**WORK TASK:**
What lines below include the string "Open"? Pick them out and copy them.

=== Begin Enclosure ===

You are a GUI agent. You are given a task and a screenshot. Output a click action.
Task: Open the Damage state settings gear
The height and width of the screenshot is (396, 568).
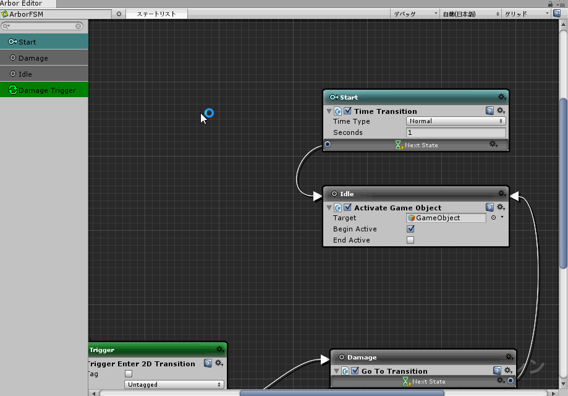pos(509,357)
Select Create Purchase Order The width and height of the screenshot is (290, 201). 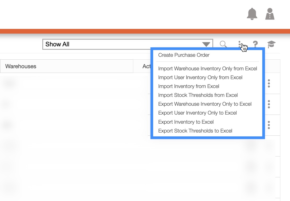(184, 55)
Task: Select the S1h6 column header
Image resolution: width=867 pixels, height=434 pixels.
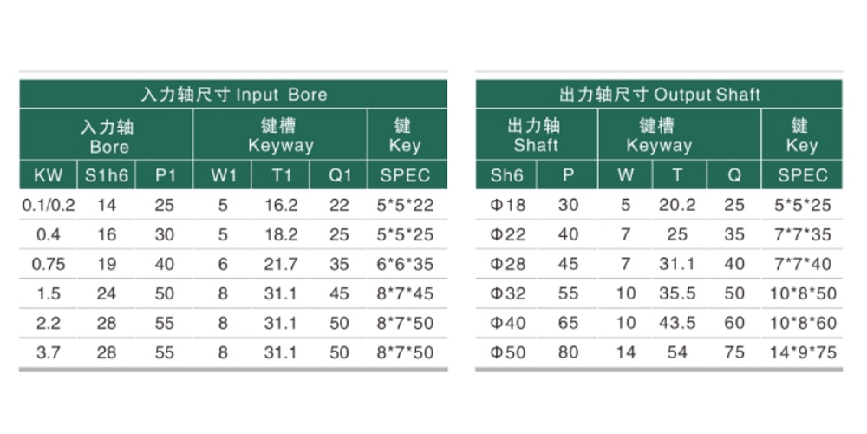Action: coord(106,175)
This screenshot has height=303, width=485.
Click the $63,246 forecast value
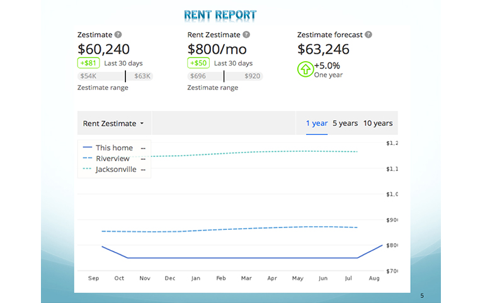323,49
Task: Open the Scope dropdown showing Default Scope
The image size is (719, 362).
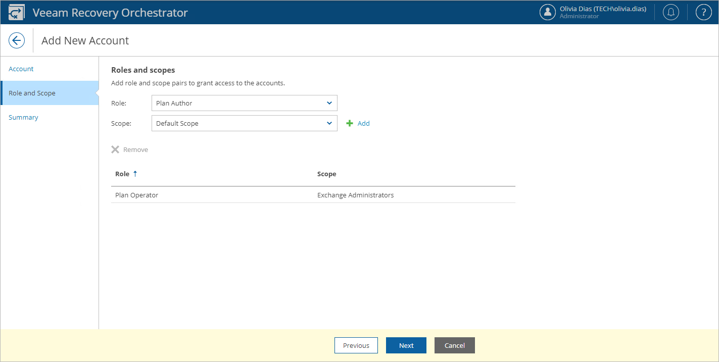Action: (244, 123)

=== End Enclosure ===

**ANSWER BOX:**
Task: Open the Damage state settings gear
Task: Open the Scope dropdown showing Default Scope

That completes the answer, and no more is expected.